The Oklahoma Supreme Court has agreed to hear arguments that could save injured workers’ rights to legal representation. Oklahoma lawmakers earlier this year passed a bill that replaces the state’s judicial Workers Compensation system with an administrative system
By assuming original jurisdiction to set a Dec. 10, 2013 hearing, the Supreme Court allowed attorneys to bypass filing district court cases then potentially appealing lower court decisions. The accelerate schedule allows the Supreme Court could settle the question before the new administrative workers compensation system was set up after the first of next year. The move potentially avoids costs related to implementing a new system that the court could later shut down.
(Read more about lawmakers move to shut down Oklahoma’s Workers Compensation Court here.)
Two lawmakers – a Republican and a Democrat – who challenged the dramatic change to the state’s workers comp system say the bill was passed in violation of the state constitution’s single-subject rule. That constitutional language prevents the legislature from passing unrelated measures in a single piece of legislation.

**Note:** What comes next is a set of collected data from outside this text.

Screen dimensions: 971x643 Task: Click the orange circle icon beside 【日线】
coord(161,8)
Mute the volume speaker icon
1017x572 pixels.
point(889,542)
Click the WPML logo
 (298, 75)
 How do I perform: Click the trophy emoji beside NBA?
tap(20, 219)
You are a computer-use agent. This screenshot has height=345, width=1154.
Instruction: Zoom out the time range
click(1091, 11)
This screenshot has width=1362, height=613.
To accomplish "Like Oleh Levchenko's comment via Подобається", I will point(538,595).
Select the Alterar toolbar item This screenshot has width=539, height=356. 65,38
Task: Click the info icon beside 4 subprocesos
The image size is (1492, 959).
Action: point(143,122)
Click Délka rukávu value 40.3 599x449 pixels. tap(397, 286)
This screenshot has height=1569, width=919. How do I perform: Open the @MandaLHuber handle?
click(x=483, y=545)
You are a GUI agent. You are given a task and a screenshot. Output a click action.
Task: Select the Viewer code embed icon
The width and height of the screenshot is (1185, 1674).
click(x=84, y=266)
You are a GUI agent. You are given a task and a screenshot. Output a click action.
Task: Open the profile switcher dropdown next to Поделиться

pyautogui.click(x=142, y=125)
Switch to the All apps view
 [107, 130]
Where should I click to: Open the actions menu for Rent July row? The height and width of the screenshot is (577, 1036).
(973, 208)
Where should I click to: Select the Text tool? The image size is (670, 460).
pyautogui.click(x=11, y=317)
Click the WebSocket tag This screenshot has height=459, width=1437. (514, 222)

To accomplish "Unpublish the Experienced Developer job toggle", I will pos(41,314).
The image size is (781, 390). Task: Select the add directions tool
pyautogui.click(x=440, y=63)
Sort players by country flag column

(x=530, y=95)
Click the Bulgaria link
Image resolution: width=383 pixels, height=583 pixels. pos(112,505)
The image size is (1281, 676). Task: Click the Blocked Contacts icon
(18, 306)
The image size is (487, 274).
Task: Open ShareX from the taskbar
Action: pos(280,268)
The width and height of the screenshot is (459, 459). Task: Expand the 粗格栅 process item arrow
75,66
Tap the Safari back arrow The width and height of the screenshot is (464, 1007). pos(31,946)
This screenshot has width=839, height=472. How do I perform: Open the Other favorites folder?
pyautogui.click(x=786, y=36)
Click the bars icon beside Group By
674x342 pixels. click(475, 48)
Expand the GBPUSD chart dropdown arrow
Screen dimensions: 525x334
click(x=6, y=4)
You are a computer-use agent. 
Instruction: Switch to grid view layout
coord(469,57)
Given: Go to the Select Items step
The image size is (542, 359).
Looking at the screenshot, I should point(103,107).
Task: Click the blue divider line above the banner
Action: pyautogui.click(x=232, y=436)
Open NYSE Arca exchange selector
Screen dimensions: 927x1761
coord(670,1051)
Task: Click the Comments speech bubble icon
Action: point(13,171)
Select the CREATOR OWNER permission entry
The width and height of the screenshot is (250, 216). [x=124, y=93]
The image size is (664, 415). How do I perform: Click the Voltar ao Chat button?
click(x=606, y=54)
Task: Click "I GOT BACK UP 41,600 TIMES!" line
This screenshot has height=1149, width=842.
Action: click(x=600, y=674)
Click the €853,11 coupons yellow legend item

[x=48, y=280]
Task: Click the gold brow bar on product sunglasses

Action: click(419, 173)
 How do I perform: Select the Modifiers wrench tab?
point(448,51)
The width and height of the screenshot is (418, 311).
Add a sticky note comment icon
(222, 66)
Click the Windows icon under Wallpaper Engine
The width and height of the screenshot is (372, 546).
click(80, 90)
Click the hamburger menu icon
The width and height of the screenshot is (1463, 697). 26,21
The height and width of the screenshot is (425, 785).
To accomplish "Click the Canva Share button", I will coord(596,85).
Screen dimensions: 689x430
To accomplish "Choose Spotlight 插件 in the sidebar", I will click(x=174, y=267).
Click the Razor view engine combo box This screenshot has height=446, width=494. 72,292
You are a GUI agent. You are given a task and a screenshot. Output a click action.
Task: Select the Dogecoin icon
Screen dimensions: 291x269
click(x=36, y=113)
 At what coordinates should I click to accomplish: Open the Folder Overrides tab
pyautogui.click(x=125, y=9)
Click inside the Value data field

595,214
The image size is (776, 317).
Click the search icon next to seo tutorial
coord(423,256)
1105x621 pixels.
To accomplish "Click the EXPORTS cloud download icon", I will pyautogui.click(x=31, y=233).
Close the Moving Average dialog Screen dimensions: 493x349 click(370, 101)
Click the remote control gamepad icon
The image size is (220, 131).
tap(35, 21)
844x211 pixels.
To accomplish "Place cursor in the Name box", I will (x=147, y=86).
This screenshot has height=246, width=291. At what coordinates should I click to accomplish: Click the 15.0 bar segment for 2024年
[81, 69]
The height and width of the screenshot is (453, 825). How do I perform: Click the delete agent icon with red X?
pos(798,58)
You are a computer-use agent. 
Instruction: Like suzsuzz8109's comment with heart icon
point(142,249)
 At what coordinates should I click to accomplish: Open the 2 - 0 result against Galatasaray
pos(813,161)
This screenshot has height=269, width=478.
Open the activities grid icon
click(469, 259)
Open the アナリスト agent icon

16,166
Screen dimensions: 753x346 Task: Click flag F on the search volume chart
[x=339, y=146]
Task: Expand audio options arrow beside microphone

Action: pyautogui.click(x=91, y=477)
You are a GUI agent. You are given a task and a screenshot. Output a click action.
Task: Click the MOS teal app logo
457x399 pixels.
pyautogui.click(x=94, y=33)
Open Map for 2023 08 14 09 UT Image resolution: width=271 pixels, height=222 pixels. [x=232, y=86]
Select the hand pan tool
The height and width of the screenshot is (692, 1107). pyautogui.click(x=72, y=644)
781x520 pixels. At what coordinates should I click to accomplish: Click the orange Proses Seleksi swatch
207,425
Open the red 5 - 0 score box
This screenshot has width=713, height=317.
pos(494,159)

The single-subject requirement helps Oklahoma avoid some of the political horse-trading seen in Congress, where unrelated riders are sometimes attached to bills to win individual votes. The Oklahoma Supreme Court earlier this year rolled back the clock three years when it reversed a 2009 tort reform measure that had grouped together numerous revisions to civil procedures in a bill debated and passed under one title.
(Read more about how the Supreme Court salvaged Oklahoma tort law here.)
Lawmakers 2013 workers compensation measure also allows employers to opt out the state system if the employer provides benefits equivalent to those the state system provides. Lawmakers who favored the bill said it will make the state more business friendly. Some workers advocates don’t see it that way. Professional Fire Fighters of Oklahoma are also challenging the law along with the two lawmakers who are challenging it on constitutional grounds.
In the event the Supreme Court allows the administrative workers comp system to stand, the current Workers Compensation courts will most likely wind down in coming months and years. The court would continue operation to hear cases filed before the system is shut down.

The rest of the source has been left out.